Try it:
Search the data for "column". Return each matching line.

Information supplied:
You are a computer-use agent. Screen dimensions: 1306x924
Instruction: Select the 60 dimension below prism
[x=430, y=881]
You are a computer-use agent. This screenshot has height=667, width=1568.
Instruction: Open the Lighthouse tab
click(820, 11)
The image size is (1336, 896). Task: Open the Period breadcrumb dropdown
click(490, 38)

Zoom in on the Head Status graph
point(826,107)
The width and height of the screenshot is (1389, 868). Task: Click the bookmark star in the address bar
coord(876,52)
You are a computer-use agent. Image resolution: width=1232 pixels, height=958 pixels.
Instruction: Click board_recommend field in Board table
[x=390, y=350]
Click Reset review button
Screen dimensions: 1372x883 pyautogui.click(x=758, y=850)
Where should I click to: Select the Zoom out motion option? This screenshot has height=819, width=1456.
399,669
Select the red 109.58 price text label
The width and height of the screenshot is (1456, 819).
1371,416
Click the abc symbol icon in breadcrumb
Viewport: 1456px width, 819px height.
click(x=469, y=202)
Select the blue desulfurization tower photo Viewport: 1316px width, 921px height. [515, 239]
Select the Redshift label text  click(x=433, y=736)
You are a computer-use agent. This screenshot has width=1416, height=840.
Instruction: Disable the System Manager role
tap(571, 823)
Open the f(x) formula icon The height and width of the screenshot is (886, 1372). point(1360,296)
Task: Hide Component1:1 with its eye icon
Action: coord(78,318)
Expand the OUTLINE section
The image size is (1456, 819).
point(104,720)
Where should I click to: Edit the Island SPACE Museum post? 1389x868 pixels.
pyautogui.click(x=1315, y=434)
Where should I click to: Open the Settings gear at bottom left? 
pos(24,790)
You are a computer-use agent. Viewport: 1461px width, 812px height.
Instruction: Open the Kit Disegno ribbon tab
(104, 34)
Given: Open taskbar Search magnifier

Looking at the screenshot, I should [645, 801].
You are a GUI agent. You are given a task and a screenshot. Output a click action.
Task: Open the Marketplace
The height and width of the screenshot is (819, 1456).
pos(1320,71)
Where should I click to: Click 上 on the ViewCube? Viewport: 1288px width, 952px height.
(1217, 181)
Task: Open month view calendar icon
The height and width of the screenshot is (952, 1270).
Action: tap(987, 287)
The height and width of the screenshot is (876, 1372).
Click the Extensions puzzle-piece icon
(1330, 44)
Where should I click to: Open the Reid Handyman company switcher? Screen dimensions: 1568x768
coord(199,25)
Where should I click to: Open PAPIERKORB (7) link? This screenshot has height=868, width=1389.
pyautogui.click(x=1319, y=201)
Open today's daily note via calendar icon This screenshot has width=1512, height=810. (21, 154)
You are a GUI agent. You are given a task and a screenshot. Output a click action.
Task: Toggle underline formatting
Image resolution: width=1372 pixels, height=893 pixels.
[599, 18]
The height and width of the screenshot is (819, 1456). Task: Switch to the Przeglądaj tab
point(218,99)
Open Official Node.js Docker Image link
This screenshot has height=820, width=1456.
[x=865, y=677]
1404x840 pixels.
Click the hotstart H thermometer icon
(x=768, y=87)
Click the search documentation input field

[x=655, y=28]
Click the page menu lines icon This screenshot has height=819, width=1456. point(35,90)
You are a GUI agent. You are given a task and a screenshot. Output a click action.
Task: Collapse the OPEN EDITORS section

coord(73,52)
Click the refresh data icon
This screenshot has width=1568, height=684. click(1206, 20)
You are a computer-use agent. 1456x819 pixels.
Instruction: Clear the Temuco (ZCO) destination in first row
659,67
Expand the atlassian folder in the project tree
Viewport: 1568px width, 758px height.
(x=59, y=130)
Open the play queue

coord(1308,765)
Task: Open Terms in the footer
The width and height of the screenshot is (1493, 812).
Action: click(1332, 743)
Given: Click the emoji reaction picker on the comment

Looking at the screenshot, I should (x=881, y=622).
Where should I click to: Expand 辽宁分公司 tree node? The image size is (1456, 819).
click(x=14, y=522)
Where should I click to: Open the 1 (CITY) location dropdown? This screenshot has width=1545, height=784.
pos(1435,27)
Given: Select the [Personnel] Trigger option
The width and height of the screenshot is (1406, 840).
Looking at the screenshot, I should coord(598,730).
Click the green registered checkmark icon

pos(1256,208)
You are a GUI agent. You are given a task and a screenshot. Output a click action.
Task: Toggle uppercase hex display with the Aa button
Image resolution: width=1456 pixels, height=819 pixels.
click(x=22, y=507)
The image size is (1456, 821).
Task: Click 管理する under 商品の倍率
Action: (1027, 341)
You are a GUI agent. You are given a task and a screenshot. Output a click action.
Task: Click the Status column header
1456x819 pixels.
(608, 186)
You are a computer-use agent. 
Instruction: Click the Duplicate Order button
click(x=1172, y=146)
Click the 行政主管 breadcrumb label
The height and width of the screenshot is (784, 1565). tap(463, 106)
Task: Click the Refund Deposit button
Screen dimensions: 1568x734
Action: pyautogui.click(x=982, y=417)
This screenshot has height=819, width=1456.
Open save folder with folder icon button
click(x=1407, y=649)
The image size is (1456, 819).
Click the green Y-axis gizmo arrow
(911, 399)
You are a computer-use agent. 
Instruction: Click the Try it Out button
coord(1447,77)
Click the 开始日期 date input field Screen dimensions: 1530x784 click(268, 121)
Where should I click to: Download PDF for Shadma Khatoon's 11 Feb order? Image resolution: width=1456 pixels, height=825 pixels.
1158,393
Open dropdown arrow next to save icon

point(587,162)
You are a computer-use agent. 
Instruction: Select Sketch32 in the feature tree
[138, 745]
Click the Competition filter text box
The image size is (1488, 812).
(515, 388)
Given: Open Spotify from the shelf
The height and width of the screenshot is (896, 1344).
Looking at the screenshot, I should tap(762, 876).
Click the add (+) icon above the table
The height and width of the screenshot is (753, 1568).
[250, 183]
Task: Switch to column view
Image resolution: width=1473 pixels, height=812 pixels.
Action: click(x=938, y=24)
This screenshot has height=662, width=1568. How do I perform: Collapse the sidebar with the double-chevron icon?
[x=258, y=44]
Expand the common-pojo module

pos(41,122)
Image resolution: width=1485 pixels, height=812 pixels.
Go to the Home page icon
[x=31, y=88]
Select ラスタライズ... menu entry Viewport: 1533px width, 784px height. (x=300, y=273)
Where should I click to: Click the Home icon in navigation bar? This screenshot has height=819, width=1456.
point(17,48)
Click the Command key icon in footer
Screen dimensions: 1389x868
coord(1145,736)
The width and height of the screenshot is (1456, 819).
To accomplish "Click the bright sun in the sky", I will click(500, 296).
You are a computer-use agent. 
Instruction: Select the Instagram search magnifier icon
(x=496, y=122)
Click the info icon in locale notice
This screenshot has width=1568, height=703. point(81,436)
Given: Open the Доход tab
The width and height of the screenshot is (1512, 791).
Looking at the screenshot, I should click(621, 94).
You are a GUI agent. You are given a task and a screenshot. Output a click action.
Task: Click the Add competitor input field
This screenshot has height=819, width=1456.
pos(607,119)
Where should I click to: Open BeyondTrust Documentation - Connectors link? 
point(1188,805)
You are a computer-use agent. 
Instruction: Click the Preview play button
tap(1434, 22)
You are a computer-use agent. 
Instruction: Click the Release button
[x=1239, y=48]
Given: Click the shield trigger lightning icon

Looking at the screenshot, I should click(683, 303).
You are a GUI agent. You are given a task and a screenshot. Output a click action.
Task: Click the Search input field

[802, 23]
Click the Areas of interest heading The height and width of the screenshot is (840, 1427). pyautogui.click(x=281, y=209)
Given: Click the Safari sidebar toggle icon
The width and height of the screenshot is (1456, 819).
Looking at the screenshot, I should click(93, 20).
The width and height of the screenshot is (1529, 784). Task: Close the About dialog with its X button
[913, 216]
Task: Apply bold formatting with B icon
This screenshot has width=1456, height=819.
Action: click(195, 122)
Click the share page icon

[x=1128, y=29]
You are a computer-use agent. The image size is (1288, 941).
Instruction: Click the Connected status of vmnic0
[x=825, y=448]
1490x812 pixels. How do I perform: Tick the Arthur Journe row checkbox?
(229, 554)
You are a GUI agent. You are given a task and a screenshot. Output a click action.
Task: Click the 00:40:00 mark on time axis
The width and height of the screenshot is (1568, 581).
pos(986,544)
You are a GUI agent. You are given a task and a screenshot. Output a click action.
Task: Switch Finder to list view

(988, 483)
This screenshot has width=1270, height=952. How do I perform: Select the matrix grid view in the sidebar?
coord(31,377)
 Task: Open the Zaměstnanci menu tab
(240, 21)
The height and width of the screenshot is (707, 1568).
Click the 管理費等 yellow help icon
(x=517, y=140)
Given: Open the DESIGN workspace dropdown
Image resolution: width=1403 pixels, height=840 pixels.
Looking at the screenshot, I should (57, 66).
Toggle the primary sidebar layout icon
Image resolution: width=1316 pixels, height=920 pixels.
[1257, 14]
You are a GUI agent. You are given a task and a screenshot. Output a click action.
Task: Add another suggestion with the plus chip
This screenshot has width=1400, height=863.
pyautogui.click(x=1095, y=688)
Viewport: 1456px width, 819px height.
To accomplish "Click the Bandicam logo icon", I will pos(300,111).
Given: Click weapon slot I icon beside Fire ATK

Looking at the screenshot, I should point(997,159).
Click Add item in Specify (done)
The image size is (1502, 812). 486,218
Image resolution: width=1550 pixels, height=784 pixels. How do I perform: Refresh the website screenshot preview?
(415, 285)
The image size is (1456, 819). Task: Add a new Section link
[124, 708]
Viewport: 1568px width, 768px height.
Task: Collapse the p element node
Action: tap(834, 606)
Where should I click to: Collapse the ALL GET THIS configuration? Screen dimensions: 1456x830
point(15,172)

Task output:
Task: Click the Status column header
Task: Switch to column view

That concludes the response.